We can't sit back and demand that other people spend their money our way. They'll go elsewhere. There's a reason I harp on this point every time. We're all in favour of a better design all the time... who isn't?
There are always two big pictures. First the neighbourhood and the integration of the new structure into it, and the residents/businesses integrating into the new structure.
The second big picture, and it must be respectfully acknowledged, is that this is someone else's land, building, money, dream, and most importantly, risk. Those are all infinitely more critical and potentially damaging factors that no armchair quarterbacks online can be hurt by. I want functional neighnourhoods, but the libertarian in me would be immensely offended if my ambitions on land that I own were constantly adjusted by others, greatly affecting my future livelihood.

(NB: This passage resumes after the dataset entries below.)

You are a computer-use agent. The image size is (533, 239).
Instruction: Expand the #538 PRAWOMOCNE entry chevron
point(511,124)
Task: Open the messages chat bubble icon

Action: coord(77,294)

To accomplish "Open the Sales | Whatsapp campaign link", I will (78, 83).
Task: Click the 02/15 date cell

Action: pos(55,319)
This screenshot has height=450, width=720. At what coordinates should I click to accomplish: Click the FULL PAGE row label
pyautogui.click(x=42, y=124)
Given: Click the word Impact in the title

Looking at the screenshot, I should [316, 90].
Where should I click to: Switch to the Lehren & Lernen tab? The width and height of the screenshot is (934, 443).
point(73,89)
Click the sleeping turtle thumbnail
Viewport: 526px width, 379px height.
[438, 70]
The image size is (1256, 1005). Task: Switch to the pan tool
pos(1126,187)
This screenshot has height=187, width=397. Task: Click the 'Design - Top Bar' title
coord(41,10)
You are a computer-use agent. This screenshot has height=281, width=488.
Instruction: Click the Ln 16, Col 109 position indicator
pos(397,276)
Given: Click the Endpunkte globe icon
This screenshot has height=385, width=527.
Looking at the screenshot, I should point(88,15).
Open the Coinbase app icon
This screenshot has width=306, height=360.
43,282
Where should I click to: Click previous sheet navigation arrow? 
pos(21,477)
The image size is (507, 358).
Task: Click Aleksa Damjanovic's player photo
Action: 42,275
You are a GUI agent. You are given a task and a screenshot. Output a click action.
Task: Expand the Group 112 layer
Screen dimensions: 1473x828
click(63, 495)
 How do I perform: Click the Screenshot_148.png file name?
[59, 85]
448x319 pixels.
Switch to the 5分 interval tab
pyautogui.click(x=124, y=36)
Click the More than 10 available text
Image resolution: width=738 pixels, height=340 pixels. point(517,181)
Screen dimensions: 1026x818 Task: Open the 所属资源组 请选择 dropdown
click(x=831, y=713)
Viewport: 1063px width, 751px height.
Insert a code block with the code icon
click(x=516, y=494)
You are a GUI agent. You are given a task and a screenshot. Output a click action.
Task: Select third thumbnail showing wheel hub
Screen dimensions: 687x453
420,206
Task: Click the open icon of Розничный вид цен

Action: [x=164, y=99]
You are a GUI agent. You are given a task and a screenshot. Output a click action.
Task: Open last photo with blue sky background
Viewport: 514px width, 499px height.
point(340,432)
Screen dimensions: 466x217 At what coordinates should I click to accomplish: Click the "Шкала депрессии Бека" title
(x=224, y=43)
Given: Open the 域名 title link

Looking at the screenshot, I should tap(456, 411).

Townhouses don't seem like an economic deal breaker, but they were dropped. Ergo, they were an economical burden or risk to some extent... that's how the market works. There could be other factors that [revented this, and hey, the developer also might not be the brightest, but that happens.
In regards to building a better neighbourhood... let me be cynical here... what neighbourhood? Winter club to the north, shitty housiong further north, and Donald to the west? It's a great location because it's walkable to key features, whether transitm the forks, or osborne, but there is no continuity of "neighbourhood" there.
I'm a firm believer that a B or B+ project still raises our GPA significantly, and if the project succeeds, helps raise the local base economic capacity of projects like these, leading to better ones in the future.
Quote:
Originally Posted by borkborkbork
Agreed. This will make Harkness Station feel even more like getting off in the middle of nowhere, since there will be no signs of life at street level.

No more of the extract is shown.